- **What you have to do**
Everything from the first line below through the line with "Screen dimensions: 960x498" is to be transcribed exactly, and nothing past it.
*-*-*
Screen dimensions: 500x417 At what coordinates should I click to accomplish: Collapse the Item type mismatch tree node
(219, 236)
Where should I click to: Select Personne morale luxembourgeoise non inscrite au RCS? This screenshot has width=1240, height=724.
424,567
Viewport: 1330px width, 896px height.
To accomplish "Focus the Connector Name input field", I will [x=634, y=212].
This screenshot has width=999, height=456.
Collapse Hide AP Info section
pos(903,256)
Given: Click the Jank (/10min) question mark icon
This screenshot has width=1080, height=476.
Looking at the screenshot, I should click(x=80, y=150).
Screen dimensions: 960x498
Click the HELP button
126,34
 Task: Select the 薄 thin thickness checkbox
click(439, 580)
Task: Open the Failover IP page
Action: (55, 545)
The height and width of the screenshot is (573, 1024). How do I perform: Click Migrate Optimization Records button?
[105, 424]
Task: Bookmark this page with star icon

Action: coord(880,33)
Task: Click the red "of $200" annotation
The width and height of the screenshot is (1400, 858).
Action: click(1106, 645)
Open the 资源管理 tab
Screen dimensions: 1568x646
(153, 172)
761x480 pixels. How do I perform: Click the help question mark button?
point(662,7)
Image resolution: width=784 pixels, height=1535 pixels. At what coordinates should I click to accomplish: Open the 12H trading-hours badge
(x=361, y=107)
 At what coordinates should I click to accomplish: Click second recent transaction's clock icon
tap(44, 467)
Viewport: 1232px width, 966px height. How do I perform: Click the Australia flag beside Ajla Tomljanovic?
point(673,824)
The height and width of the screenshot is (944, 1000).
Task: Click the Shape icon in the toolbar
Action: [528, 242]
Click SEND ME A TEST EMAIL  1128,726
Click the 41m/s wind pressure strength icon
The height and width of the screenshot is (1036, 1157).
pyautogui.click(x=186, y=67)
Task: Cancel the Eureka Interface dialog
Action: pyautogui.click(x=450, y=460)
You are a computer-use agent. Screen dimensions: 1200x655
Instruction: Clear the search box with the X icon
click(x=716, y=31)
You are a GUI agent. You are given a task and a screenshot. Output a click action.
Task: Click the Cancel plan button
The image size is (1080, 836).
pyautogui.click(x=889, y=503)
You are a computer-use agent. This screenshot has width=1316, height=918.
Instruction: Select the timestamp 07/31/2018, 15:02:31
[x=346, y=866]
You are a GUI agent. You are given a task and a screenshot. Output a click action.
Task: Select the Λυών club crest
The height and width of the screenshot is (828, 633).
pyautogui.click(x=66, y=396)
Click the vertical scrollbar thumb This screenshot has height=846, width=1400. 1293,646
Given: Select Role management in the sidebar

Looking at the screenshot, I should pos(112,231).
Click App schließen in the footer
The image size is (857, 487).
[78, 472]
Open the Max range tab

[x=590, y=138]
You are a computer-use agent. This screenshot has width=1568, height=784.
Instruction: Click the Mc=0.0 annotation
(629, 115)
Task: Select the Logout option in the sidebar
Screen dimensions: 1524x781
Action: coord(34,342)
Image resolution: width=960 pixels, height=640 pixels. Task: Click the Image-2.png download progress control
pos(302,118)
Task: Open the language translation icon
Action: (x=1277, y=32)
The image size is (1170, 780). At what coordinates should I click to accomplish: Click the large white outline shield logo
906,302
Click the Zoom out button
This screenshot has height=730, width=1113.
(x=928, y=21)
*-*-*
- **Response area**
Screen dimensions: 500x417 At what coordinates should I click to accomplish: Collapse the Item type mismatch tree node
(219, 236)
Where should I click to: Select Personne morale luxembourgeoise non inscrite au RCS? This screenshot has width=1240, height=724.
424,567
Viewport: 1330px width, 896px height.
To accomplish "Focus the Connector Name input field", I will [x=634, y=212].
This screenshot has width=999, height=456.
Collapse Hide AP Info section
pos(903,256)
Given: Click the Jank (/10min) question mark icon
This screenshot has width=1080, height=476.
Looking at the screenshot, I should click(x=80, y=150).
Screen dimensions: 960x498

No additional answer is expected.